I had made several connections while writing my book, including Karla Torres, the senior human rights counsel at the Center for Reproductive Rights. She reached out in December 2022, after Michigan became one of the first states to enshrine abortion rights rights into its constitution.
Michigan Democrats had also, for the first time in four decades, won control of both the House and Senate. And Whitmer, a Democrat, was now the governor. This political trifecta made it the right time to move legislation forward, especially as we had a bill sponsor, Rep. Sam Steckloff, who had a personal connection to surrogacy. As a breast cancer survivor, it was likely the only way she could grow her family: Cancer patients are often told to wait up to five years after treatment to get pregnant because cancer can be hormone-sensitive.
“Everyone had a role. We clocked up hundreds of hours working on the bill.”
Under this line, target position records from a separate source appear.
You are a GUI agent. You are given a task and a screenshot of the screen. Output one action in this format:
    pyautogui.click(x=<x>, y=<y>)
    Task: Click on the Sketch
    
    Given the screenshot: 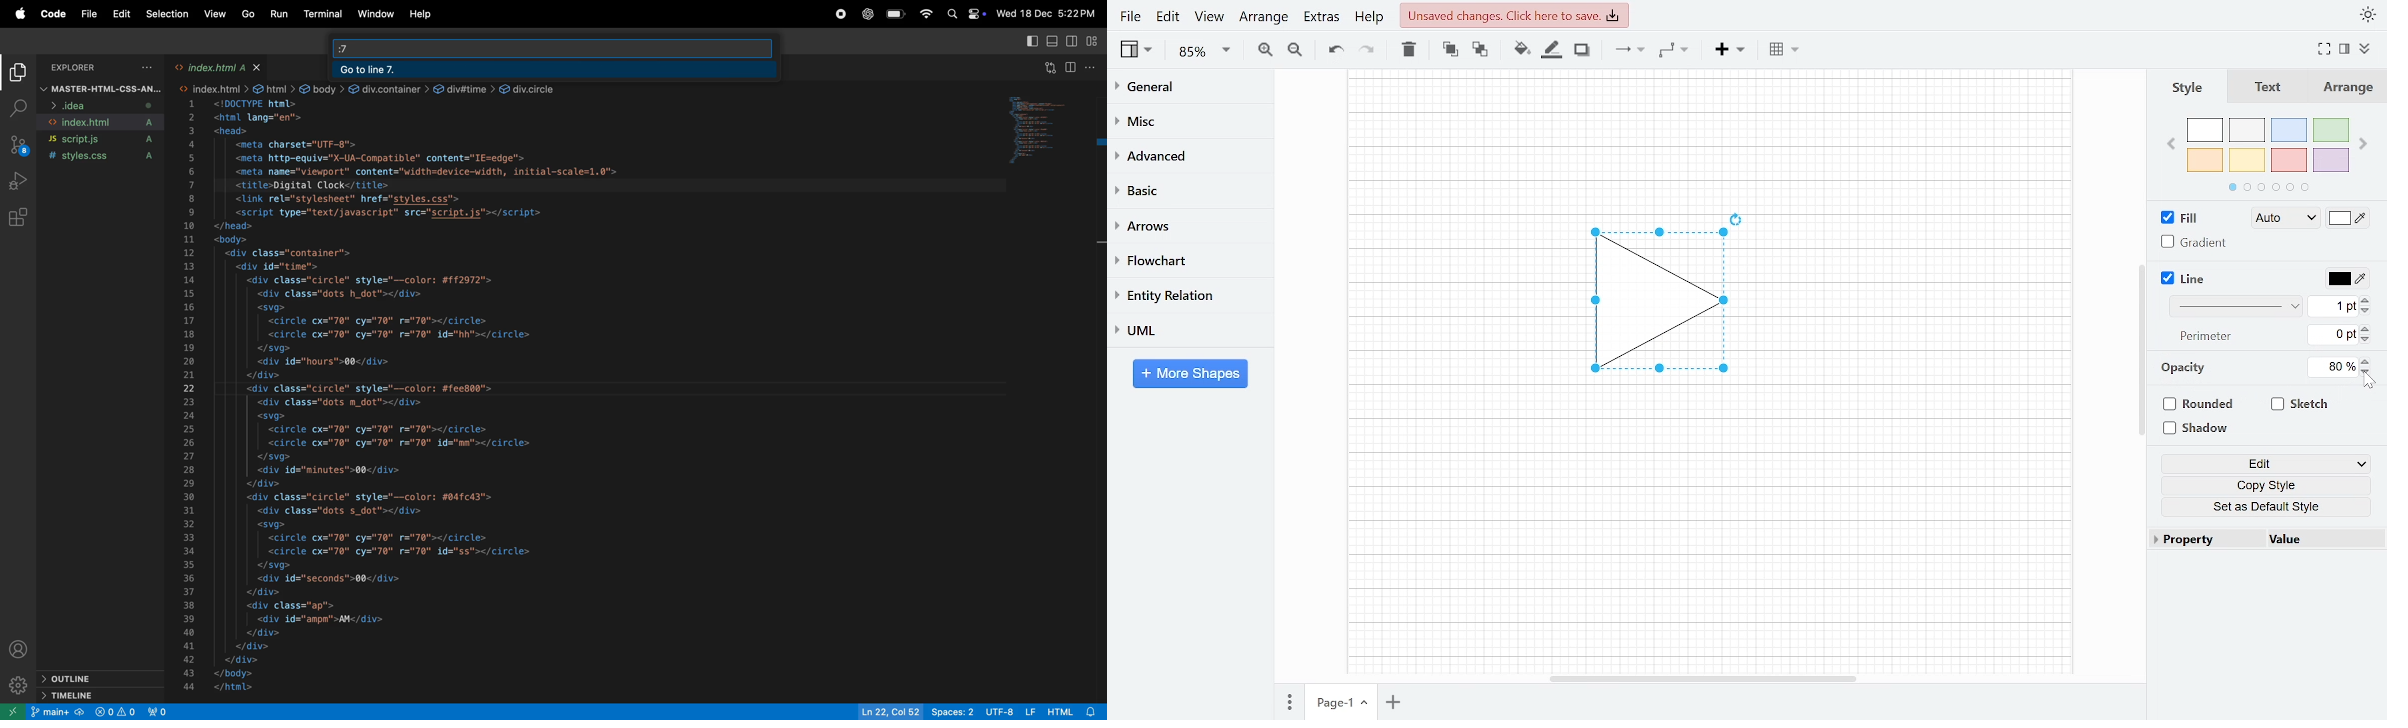 What is the action you would take?
    pyautogui.click(x=2301, y=404)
Karla, Stephanie and I formed a coalition of some of the nation’s top legal minds and law professors in the space. Everyone had a role. We clocked up hundreds of hours working on the bill.
In October 2023, the Michigan Family Protection Act (MFPA) was introduced in the House. I flew in for hearings—missing Halloween with my kids in London—then, in mid-November from London, I watched the livestream as the bill passed on the House floor. (Not a single Republican voted for our bill.)
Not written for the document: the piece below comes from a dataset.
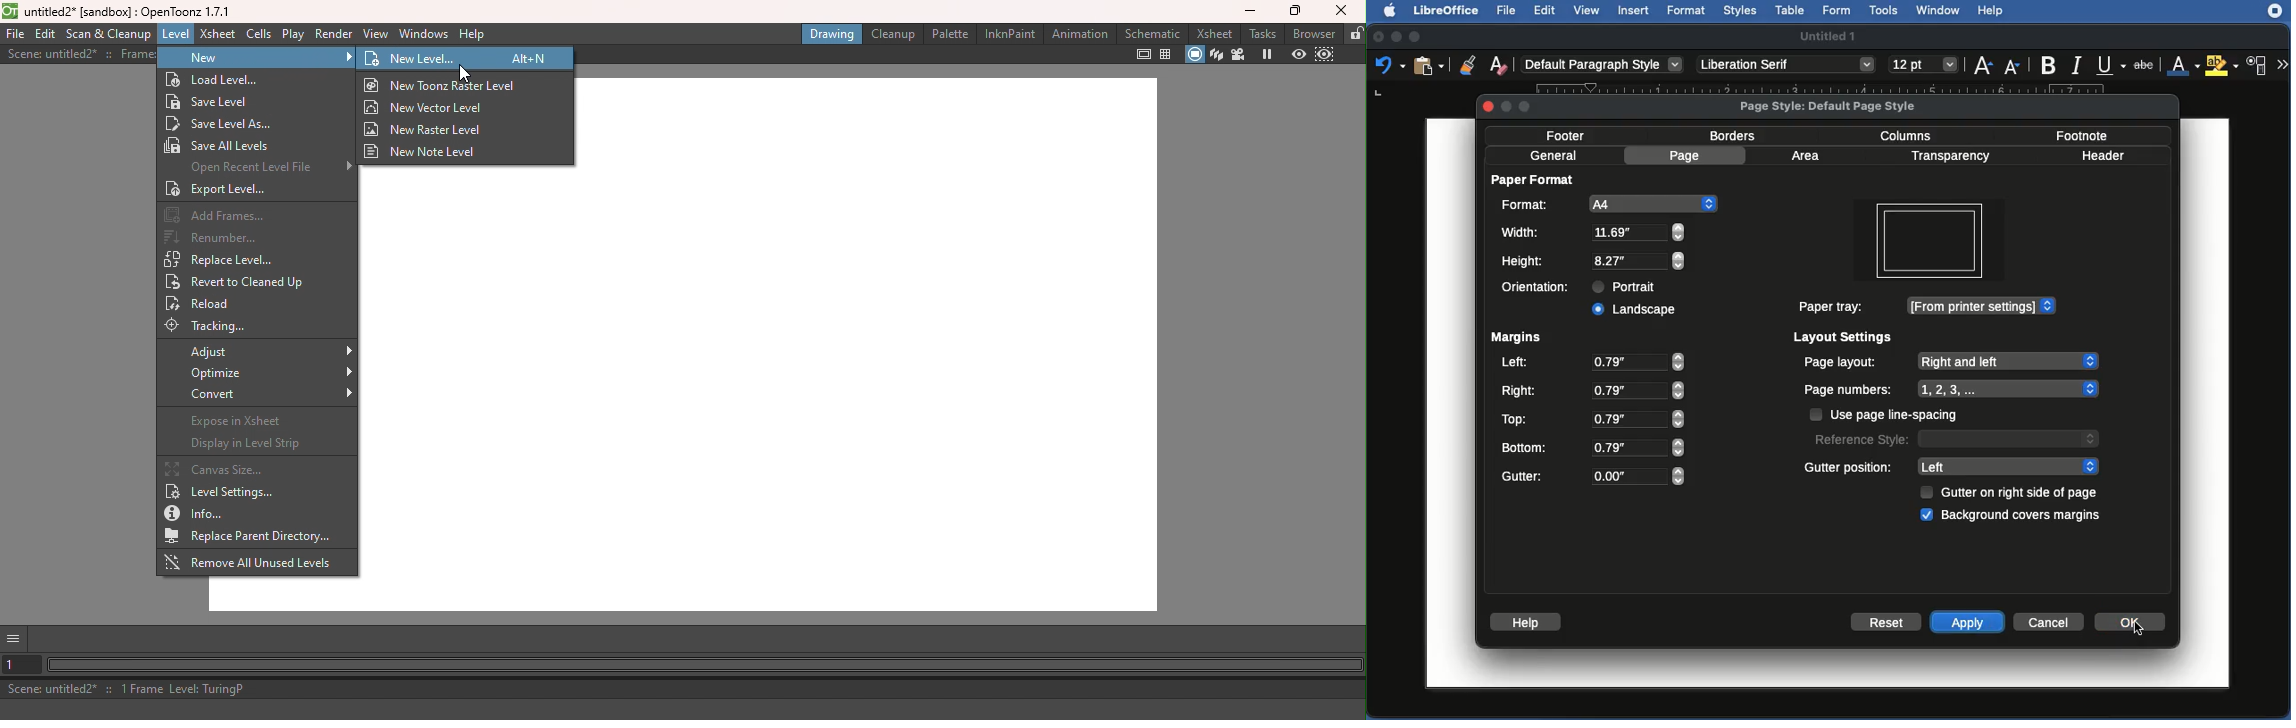 The image size is (2296, 728). Describe the element at coordinates (1241, 55) in the screenshot. I see `Camera view` at that location.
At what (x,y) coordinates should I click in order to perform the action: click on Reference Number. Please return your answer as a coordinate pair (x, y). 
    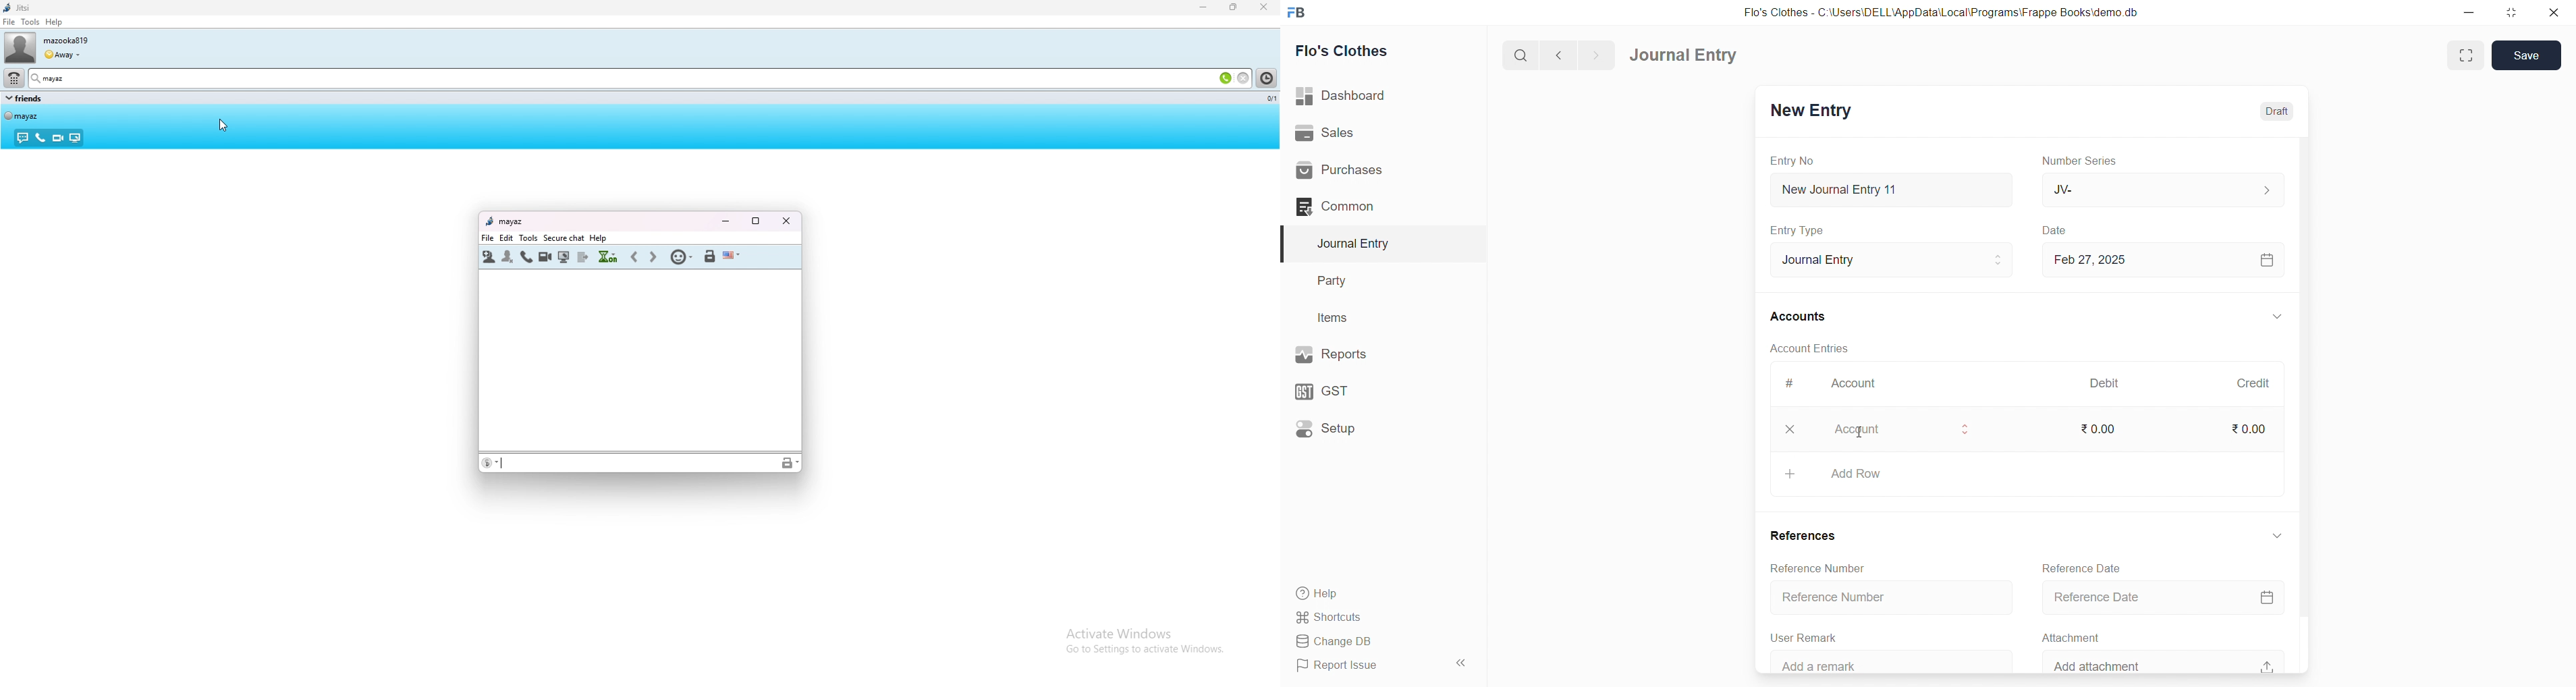
    Looking at the image, I should click on (1891, 595).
In early March 2024, I trekked back to Michigan for hearings on the bill in the Senate. Stephanie and I stayed up late editing the testimonials of our advocates and crafting our messaging to counter-argue things we knew our opponents would try to throw at us. A week later, with me back in London, Stephanie and I watched over FaceTime as our bill passed on the Senate floor. (This time, two Senate Republicans voted for it, including my state senator.)
'Big, Fat, Ugly Tears'
We cried big, fat, ugly tears. It’s hard to explain what the moment felt like: We had truly helped to change the law. Relief, release, happiness, incredulity, shock, bitterness, sadness—an emotional rollercoaster of feelings pouring out of me in loud, heaving sobs. My son and daughter hugged me. While their 6-year-old minds didn’t really get it, they understood that it vaguely had something to do with them.
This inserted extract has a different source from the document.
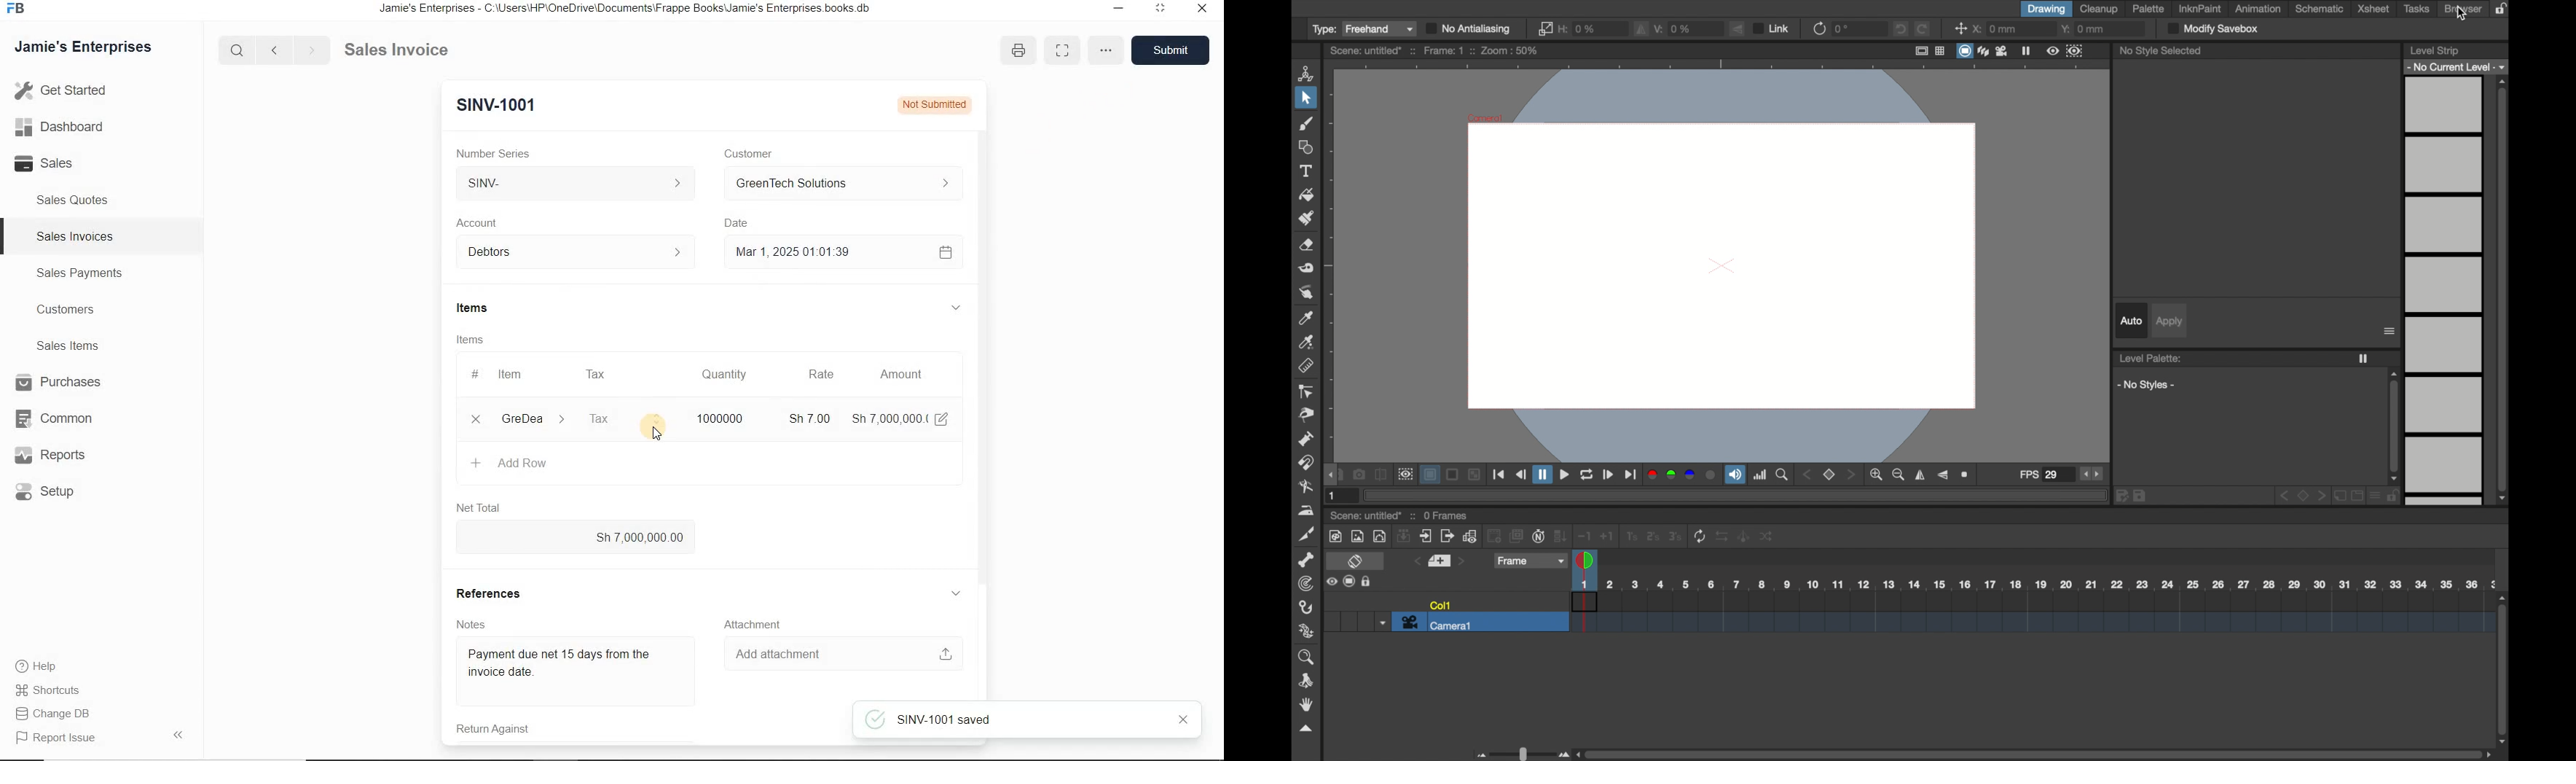  Describe the element at coordinates (50, 164) in the screenshot. I see `Sales` at that location.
A few weeks later, in the basement of a library in suburban Detroit, I watched Gov. Whitmer sign the MFPA into law. And earlier this month, it went into effect. The bill not only legalizes surrogacy contracts and compensation, but it also has a parentage component, so children born in Michigan through assisted reproduction (including surrogacy, of course—but also IVF, gamete donation, etc.) are now legally tied to their parents from birth. For lesbian couples, this means they don’t have to go through the complicated and time-consuming second parent adoption process.
Gov. Whitmer, as she headed out of the room, leaned over to me as I was feverishly trying to get the MFA’s newsletter out. “Thanks for all the hard work you did on this bill,” she said with a red-lipsticked smile.
We had done exactly what we had talked about all those years before.